Approximately 26 students are murdered on college campuses in the United States each year according to the Department of Education. At least 40 times that number are killed driving around before and after class (with a number many times that seriously injured as well). In one news report a female student said she was afraid to walk to her car alone and that her parents will not let her take night classes out of concerns for violence…obviously no concern for her commuting day after day despite that being the more likely danger! You can be certain that parents sending children to the nursing school at Georgia Southern University are NOT rethinking their decision to do so in spite of the death of 5 nursing students there this week. That the program includes clinical work at a hospital located 57 miles from campus likely still seems insignificant to them.
Now imagine if just one of those women was murdered while attending a university in an urban setting.

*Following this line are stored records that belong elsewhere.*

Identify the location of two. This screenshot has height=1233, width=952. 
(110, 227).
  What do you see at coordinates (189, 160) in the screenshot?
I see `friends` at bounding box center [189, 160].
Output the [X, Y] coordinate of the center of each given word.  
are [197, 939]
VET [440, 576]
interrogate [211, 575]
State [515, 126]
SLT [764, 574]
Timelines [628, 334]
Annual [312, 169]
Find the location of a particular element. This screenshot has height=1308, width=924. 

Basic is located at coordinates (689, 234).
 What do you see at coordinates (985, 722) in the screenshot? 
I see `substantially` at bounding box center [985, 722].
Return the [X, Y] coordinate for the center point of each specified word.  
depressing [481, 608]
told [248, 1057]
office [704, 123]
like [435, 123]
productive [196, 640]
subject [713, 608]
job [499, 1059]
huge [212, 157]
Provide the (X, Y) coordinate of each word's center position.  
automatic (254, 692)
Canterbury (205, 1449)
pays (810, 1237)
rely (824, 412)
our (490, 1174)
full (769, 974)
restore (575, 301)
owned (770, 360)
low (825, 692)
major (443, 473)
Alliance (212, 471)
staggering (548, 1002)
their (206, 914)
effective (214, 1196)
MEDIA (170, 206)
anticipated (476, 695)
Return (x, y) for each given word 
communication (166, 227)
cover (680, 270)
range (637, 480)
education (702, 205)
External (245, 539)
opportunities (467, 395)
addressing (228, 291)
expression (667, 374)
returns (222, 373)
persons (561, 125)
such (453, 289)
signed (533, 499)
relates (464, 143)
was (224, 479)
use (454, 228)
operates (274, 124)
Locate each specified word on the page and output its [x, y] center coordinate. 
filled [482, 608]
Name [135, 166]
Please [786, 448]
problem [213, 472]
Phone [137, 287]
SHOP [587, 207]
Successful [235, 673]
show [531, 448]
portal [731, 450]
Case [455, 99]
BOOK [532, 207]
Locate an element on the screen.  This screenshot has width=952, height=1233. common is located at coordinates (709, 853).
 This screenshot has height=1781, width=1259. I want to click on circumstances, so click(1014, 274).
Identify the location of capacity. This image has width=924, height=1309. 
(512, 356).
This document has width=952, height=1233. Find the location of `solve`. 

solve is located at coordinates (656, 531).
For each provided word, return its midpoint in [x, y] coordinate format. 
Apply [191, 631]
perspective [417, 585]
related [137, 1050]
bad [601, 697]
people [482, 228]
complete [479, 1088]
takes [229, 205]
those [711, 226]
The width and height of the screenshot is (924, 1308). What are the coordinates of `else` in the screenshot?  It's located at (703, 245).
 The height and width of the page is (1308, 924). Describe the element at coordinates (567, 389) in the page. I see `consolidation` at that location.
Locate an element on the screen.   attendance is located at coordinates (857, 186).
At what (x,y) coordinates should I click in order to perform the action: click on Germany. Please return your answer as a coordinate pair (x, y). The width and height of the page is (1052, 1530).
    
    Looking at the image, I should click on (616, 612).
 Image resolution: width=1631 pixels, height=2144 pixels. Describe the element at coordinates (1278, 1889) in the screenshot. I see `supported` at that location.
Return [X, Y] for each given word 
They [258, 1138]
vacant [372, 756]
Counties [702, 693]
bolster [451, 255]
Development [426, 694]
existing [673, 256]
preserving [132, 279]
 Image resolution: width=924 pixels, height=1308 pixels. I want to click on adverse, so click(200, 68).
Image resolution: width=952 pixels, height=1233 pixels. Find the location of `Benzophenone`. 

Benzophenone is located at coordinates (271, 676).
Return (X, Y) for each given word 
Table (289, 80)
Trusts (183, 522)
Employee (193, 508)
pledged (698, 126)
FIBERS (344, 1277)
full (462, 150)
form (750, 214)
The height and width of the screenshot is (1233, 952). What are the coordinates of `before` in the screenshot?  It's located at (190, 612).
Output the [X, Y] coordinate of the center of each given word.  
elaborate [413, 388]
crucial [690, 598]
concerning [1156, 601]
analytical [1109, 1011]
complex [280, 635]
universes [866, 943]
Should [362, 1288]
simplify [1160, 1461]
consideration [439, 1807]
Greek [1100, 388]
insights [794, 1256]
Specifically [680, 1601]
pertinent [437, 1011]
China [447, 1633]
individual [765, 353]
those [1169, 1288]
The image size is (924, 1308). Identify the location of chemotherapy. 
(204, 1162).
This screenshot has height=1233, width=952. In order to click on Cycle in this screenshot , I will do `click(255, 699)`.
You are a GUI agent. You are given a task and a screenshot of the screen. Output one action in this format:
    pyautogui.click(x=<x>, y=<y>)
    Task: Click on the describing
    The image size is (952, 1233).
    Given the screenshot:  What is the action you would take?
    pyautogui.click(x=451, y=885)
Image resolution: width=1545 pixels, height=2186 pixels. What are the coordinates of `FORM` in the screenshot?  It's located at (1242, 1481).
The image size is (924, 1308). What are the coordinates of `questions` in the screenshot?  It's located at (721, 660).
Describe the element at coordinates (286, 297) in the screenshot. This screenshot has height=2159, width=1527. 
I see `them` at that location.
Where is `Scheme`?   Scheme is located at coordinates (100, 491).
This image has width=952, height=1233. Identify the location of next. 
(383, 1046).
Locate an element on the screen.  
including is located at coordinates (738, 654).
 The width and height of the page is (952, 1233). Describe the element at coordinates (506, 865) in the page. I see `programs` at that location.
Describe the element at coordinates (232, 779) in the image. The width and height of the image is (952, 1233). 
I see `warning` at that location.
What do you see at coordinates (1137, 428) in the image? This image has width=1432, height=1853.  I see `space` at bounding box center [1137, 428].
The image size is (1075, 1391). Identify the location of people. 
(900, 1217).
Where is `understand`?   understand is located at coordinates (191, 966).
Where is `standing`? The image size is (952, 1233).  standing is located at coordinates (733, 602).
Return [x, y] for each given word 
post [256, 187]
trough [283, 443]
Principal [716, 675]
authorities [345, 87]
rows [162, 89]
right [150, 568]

So what should AIC do? First and foremost it can’t do what I’ve just done and express just how disproportionate the reaction has been. No, they have to hold meetings and make sure that there is a palpable increase in police presence as they have done, and obviously they need to bring the SPD into the picture and demonstrate an increased presence in the areas around the campus as well. After that, though, they need to go in a completely different direction. They need to get more students off the campus and onto nearby commercial streets: they need to more fully integrate the “gown” with the “town” on that stretch of upper State Street. If only a handful of AIC students wander off campus to frequent nearby businesses from time to time then they will always feel endangered because they will, in fact, be “out of place”. If they frequent nearby establishments en masse they will not only not be out of place, it will become their place and the place makers will prioritize their needs and their well-being.
Students should be encouraged to dine at nearby restaurants, not just on campus. The college should help leverage start up funding in nearby retail strips for businesses catering to the needs of students. Perhaps a business class could acquire some retail space in some of the underutilized retail space surrounding the campus as well.
In the long run, as I have stated before, Springfield’s colleges will only be as successful as their surrounding community allows them to be. Right now AIC, Springfield College, and Western New England University no doubt view their location within the city as a liability, and as long as they continue to do so it will be. Joining with their community provides the only real hope for the long term health and stability of both the institutions and their neighborhoods.